__The task__
Two lines mark the range in the entries below: the one holding "The height and width of the screenshot is (1075, 1912)." and the one holding "Task: Click the purple cloud dashboard icon". Set down those two and all lines between them, exactly.

Dataset records Block Start

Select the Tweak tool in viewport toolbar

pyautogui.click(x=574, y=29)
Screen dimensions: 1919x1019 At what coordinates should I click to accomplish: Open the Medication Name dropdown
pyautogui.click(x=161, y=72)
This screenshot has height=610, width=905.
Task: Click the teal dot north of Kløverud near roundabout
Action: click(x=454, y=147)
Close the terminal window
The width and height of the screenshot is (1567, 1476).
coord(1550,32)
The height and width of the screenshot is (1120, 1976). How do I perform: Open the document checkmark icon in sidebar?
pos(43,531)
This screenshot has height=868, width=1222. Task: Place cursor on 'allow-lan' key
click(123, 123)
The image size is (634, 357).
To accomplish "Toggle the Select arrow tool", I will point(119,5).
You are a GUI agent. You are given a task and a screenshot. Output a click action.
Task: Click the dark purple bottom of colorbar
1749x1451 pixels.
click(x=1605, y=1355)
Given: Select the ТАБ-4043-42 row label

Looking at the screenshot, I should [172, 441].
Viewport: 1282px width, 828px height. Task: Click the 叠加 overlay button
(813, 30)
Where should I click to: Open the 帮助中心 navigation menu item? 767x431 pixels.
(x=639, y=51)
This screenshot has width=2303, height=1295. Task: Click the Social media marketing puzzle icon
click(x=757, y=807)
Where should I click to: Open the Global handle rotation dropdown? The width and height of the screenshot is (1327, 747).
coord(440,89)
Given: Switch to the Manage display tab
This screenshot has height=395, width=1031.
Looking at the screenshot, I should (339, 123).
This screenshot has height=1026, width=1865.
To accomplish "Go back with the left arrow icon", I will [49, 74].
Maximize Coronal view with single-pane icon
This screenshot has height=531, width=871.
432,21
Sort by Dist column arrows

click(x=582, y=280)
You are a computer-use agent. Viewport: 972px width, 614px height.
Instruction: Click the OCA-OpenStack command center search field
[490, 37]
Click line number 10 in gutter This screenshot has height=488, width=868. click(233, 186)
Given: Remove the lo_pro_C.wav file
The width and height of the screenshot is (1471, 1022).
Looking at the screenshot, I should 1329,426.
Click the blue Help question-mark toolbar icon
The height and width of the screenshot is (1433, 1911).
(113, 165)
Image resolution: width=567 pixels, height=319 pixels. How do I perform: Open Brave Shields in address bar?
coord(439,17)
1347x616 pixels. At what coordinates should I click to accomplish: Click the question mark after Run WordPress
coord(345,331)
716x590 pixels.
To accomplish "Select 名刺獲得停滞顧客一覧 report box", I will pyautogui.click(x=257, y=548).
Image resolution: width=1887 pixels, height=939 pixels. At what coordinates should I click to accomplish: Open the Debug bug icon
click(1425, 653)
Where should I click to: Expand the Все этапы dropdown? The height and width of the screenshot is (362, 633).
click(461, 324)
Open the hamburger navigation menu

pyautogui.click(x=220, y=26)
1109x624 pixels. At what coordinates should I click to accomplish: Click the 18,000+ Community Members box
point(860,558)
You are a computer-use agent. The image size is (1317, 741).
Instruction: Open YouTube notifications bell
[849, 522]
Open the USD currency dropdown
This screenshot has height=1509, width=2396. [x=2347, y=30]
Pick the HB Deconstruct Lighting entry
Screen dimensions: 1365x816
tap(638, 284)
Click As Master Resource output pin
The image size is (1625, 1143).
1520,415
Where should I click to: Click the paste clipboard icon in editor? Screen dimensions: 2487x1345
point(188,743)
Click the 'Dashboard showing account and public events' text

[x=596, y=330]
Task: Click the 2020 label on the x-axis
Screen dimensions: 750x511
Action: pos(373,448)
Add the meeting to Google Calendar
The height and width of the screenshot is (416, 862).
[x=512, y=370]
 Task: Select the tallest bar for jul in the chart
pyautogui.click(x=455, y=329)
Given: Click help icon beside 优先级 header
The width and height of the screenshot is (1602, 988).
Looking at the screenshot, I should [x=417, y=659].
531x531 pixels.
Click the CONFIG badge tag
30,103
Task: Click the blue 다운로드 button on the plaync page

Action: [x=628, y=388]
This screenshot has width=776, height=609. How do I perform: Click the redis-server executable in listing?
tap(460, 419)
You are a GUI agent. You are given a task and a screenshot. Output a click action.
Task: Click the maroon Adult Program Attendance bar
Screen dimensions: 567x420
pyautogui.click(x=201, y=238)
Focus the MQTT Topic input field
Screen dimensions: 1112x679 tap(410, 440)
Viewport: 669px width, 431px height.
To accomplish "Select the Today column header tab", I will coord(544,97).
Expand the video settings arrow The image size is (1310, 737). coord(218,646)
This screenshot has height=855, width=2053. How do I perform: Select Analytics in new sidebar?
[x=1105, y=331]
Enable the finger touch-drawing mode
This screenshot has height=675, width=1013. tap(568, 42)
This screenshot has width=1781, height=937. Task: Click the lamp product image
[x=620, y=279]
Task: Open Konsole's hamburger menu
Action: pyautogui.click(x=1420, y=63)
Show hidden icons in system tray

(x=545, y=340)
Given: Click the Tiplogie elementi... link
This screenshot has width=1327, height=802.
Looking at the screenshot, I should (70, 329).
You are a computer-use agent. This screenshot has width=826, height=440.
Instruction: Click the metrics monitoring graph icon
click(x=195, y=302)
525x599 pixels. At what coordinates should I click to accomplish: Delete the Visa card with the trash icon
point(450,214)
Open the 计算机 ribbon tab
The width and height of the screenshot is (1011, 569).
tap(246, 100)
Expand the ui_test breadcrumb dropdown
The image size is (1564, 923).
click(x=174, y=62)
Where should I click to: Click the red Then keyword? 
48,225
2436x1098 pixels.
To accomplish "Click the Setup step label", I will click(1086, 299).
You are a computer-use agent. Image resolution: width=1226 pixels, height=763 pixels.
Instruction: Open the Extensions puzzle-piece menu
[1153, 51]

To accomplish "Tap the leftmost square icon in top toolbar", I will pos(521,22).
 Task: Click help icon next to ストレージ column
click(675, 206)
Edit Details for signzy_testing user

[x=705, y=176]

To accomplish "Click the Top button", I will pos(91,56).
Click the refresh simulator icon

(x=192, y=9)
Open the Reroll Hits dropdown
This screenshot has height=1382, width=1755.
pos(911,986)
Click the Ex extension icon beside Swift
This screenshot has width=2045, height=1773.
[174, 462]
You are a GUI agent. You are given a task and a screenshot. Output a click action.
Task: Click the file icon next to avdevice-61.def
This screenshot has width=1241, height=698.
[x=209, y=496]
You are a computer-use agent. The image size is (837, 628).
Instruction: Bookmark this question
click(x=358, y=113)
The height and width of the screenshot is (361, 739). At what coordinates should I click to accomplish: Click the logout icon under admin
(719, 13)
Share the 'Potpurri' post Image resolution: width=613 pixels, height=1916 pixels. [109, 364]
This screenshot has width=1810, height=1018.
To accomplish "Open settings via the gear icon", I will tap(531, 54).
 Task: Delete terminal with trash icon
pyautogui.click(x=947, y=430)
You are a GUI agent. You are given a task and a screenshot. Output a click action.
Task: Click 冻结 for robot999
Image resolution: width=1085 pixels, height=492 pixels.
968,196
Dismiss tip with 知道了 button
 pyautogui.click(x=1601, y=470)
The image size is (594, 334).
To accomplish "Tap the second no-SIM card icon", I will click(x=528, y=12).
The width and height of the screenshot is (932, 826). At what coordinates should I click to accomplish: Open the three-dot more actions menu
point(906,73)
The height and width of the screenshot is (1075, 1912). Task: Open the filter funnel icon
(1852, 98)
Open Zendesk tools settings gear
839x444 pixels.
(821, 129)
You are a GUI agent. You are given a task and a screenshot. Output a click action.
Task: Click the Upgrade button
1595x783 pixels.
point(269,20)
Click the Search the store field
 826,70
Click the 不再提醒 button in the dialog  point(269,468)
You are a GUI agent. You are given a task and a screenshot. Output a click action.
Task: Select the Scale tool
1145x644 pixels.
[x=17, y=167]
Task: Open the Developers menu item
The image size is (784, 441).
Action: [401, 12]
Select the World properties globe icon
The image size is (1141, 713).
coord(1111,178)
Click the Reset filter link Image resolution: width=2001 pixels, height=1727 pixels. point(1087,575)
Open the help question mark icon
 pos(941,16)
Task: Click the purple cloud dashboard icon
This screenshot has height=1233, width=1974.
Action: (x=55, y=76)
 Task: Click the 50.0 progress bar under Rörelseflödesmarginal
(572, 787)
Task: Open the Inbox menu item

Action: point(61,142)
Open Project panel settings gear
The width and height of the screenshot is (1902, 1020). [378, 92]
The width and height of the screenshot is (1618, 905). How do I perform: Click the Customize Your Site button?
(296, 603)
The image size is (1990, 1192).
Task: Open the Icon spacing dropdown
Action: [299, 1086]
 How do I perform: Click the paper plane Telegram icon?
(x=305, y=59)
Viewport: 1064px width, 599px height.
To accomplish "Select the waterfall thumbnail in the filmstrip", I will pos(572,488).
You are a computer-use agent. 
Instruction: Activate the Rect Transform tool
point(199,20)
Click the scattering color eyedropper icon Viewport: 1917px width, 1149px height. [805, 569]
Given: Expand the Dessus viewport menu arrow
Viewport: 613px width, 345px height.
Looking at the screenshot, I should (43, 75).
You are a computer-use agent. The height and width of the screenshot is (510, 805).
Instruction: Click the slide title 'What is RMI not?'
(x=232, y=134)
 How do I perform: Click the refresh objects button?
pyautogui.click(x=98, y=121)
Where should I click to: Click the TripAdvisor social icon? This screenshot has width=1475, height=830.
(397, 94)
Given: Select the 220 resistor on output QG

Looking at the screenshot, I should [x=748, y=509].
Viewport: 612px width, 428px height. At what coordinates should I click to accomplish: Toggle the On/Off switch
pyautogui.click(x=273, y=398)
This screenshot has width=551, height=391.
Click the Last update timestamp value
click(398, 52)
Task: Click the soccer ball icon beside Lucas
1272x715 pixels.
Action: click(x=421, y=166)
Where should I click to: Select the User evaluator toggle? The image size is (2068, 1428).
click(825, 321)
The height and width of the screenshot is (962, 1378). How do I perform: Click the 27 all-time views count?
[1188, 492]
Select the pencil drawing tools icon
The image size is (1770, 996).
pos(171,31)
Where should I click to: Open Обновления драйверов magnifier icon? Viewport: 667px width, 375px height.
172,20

Dataset records Block End

__Solution__
The height and width of the screenshot is (1075, 1912). Task: Open the filter funnel icon
(1852, 98)
Open Zendesk tools settings gear
839x444 pixels.
(821, 129)
You are a GUI agent. You are given a task and a screenshot. Output a click action.
Task: Click the Upgrade button
1595x783 pixels.
point(269,20)
Click the Search the store field
 826,70
Click the 不再提醒 button in the dialog  point(269,468)
You are a GUI agent. You are given a task and a screenshot. Output a click action.
Task: Select the Scale tool
1145x644 pixels.
[x=17, y=167]
Task: Open the Developers menu item
The image size is (784, 441).
Action: [401, 12]
Select the World properties globe icon
The image size is (1141, 713).
coord(1111,178)
Click the Reset filter link Image resolution: width=2001 pixels, height=1727 pixels. point(1087,575)
Open the help question mark icon
 pos(941,16)
Task: Click the purple cloud dashboard icon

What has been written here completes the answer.